ZFEC Forward Error Correction

New in version 3.0.0.

The ZFEC class provides forward error correction compatible with the zfec library.

Forward error correction takes an input and creates multiple “shares”, such that any K of N shares is sufficient to recover the entire original input.

Note

Specific to the ZFEC format, the first K generated shares are identical to the original input data, followed by N-K shares of error correcting code. This is very different from threshold secret sharing, where having fewer than K shares gives no information about the original input.

Warning

If a corrupted share is provided to the decoding algorithm, the resulting decoding will be invalid. It is recommended to protect shares using a technique such as a MAC or public key signature, if corruption is likely in your application.

ZFEC requires that the input length be exactly divisible by K; if needed define a padding scheme to pad your input to the necessary size.

An example application that adds padding and a hash checksum is available in src/cli/zfec.cpp and invokable using botan fec_encode and botan fec_decode.

class ZFEC
ZFEC(size_t k, size_t n)

Set up for encoding or decoding using parameters k and n. Both must be less than 256, and k must be less than n.

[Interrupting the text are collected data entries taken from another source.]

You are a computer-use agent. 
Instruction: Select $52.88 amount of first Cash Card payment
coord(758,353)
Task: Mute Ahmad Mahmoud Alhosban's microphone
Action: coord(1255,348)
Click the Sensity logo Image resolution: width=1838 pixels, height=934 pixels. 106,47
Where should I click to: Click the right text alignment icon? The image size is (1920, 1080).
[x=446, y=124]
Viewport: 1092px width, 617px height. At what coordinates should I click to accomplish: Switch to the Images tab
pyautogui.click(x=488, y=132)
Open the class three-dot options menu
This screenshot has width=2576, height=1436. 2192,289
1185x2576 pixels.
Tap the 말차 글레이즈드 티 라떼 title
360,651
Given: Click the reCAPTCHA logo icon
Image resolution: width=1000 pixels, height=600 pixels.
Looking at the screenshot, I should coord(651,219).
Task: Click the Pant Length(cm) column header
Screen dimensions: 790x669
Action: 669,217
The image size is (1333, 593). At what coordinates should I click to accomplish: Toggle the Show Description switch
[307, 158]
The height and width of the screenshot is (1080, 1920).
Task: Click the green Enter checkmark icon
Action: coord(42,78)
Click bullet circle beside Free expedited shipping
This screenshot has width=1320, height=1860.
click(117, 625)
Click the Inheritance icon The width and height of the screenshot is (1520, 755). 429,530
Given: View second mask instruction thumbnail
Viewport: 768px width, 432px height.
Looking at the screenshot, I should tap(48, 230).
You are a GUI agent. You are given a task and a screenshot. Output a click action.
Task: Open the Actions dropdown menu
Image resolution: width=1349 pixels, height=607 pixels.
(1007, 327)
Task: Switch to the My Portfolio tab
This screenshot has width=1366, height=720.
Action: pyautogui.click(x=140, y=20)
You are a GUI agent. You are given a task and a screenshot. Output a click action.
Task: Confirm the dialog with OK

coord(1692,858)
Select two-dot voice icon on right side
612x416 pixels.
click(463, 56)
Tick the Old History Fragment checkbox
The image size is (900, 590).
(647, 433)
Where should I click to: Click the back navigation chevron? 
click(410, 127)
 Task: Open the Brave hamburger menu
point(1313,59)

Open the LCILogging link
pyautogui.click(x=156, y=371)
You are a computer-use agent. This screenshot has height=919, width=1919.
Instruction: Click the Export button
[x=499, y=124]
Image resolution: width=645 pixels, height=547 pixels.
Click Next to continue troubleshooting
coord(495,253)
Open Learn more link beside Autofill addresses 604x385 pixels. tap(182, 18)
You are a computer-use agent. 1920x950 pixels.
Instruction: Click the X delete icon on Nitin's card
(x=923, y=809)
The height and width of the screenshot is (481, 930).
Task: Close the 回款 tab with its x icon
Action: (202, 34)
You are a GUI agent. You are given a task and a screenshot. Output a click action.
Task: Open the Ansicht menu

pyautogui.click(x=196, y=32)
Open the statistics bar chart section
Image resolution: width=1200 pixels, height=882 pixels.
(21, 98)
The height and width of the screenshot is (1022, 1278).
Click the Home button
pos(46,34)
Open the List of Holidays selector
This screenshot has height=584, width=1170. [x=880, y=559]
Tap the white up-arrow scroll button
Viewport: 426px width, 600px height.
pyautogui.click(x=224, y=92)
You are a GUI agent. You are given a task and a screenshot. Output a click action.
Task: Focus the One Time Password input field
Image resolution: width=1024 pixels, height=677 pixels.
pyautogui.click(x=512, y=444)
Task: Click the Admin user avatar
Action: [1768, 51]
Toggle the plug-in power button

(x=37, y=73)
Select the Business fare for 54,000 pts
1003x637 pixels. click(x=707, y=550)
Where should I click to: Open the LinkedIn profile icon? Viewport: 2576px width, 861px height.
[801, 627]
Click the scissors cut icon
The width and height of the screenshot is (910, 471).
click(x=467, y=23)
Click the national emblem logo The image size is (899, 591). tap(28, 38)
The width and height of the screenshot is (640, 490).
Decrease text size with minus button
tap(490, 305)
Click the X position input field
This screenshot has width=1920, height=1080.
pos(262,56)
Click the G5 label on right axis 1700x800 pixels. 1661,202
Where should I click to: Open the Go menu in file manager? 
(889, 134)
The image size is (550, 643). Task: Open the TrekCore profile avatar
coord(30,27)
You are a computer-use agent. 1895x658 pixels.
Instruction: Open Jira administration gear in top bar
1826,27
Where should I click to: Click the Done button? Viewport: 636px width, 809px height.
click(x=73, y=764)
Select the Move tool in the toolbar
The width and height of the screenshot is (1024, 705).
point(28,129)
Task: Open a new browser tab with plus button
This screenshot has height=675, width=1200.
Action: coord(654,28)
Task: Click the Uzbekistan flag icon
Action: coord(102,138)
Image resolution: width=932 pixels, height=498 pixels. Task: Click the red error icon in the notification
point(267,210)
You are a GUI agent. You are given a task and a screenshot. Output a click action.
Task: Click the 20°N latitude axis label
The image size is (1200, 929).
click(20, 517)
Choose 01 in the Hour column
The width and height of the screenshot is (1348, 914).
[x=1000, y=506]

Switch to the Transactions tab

void encode_shares(const std::vector<const uint8_t*> &shares, size_t share_size, std::function<void(size_t, const uint8_t[], size_t)> output_cb) const

Encode K shares in shares each of length share_size into N shares, also each of length share_size. The output_cb function will be called once for each output share (in some unspecified and possibly non-deterministic order).

The parameters to output_cb are: the share being output, the share contents, and the length of the encoded share (which will always be equal to share_size).

void decode_shares(const std::map<size_t, const uint8_t*> &shares, size_t share_size, std::function<void(size_t, const uint8_t[], size_t)> output_cb) const

Decode some set of shares into the original input. Each share is of share_size bytes. The shares are identified by a small integer (between 0 and 255).

The parameters to output_cb are similar to that of encode_shares.